With Beat Detective, you can generate a tempo map based on the position of the beat markers (see Fig. 2). First, set your beat markers in the Bar|Beat Marker Generation mode, and then press the Generate button to deploy a series of Tempo Change markers in the Tempo Ruler. The grid will follow the tempo changes, with each bar and beat division tied to the bars and beats of the live performance. With the grid all lined up, on-beat edits are easy and MIDI events can be snapped to the grid for sequences that are perfectly in time.
After slicing up a loop and then changing the session's tempo, you may hear pops and clicks between some of the audio regions. That occurs when a region's waveform isn't separated at its zero-crossing point (the point where the waveform crosses the x-axis.)
FIG. 3: After a Fill and Crossfade operation, you can see the crossfades between each region and the sync point for each beat within the regions.
In Edit Smoothing mode, there are two ways of silencing those annoying pops and clicks: Fill Gaps and Fill and Crossfade. Fill Gaps extends a region's leading edge to meet the ending edge of the region directly in front. That option can work well when there is silence between the beats, because in extending a region's edge, you'll probably land on a zero-crossing point.
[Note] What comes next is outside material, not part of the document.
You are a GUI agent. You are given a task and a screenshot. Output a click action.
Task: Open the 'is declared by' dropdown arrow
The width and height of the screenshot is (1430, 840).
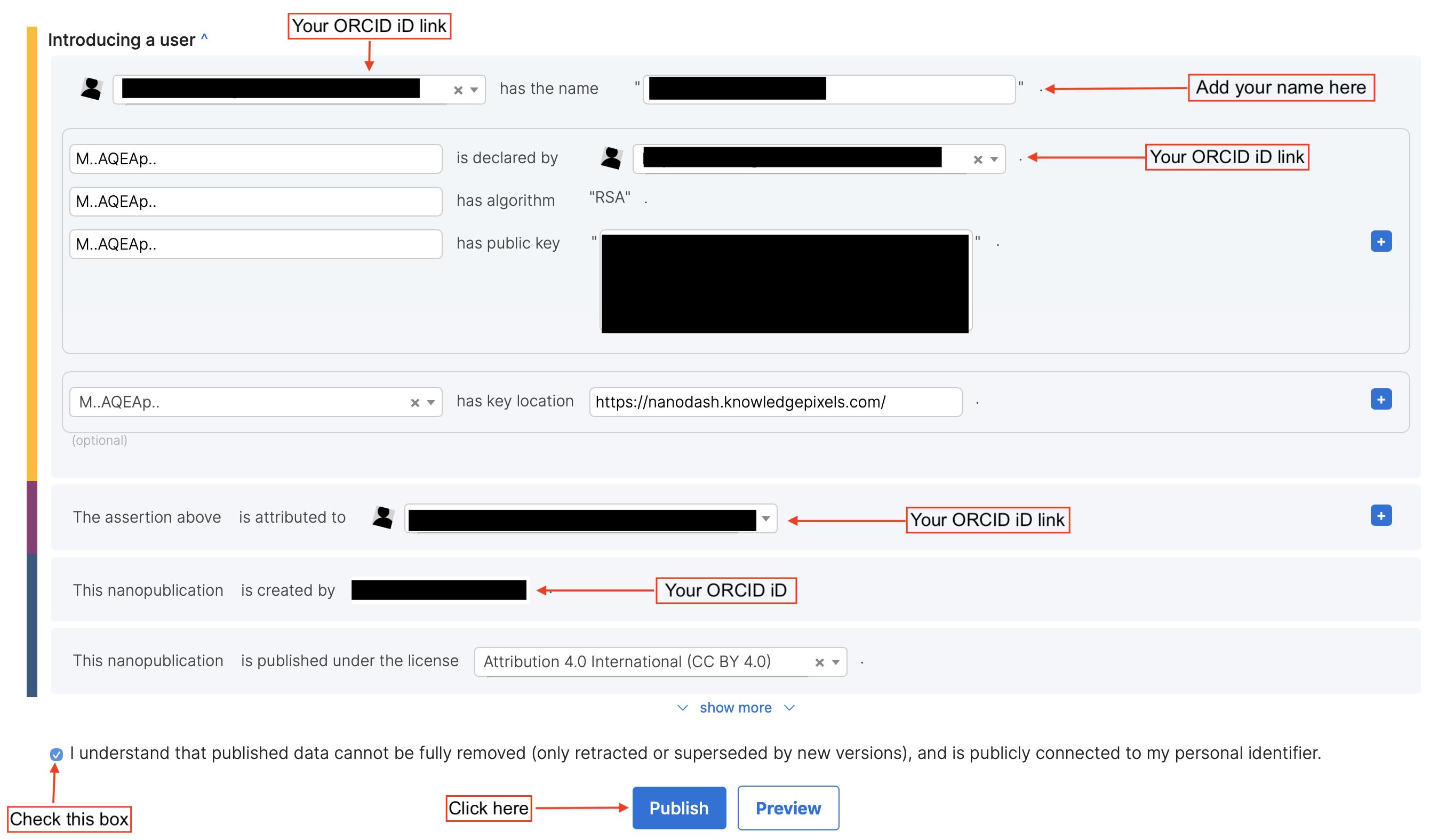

When there's a lot of audio between the beats, however, landing on a zero-crossing point is unlikely, and you'll need to use a crossfade to smooth out the transition between the regions. Fortunately, the Fill and Crossfade option can perform the fill, and then automatically crossfade the regions in one step (see Fig. 3). Fill and Crossfade usually works like a charm (see Web Clips 2a and 2b).
Both Edit Smoothing options offer a bonus — a sync point at the beginning of each beat. Because the fill process extends a region's edge in front of the beat, the sync point now acts as a marker for the actual start of the beat instead of the region's leading edge. Consequently, an audio region with a sync point will snap to the grid at its sync point rather than its leading edge. Even quantize and groove quantize will pull a region by its sync point. That makes rearranging beats in Grid mode an absolute joy, enabling you to cook up breakbeat and drum-and-bass style grooves in no time.
FIG. 4: From the pop-up menu next to a track''s name, you can create and recall duplicate versions of the track.
Consolidate Your Regions
After separating and crossfading lots of regions, you can end up with a processor-intensive session because of all your edits. To ease the burden on your CPU and hard drive, use the Consolidate Selection command to merge groups of separated regions into new contiguous audio regions.
To make sure that you don't lose any of your edits, create a duplicate track by clicking on the arrows next to the track name in the Edit window and choosing Duplicate. Next, consolidate the regions on the copy (see Fig. 4). Leave the original track hidden, beneath the duplicate track, in case you need to adjust any of its regions (that is, to nudge a beat or shorten a crossfade).
Birth of the Groove
Beat Detective is easy to use and can be used in many ways. Its variety of functions will allow you to realize the hidden groove potential in almost every audio region in a Pro Tools session.
Erik Hawkins has written several books, the latest being The Complete Guide to Remixing: Produce Professional Dance-Floor Hits on Your Home Computer (Berklee Press, 2004).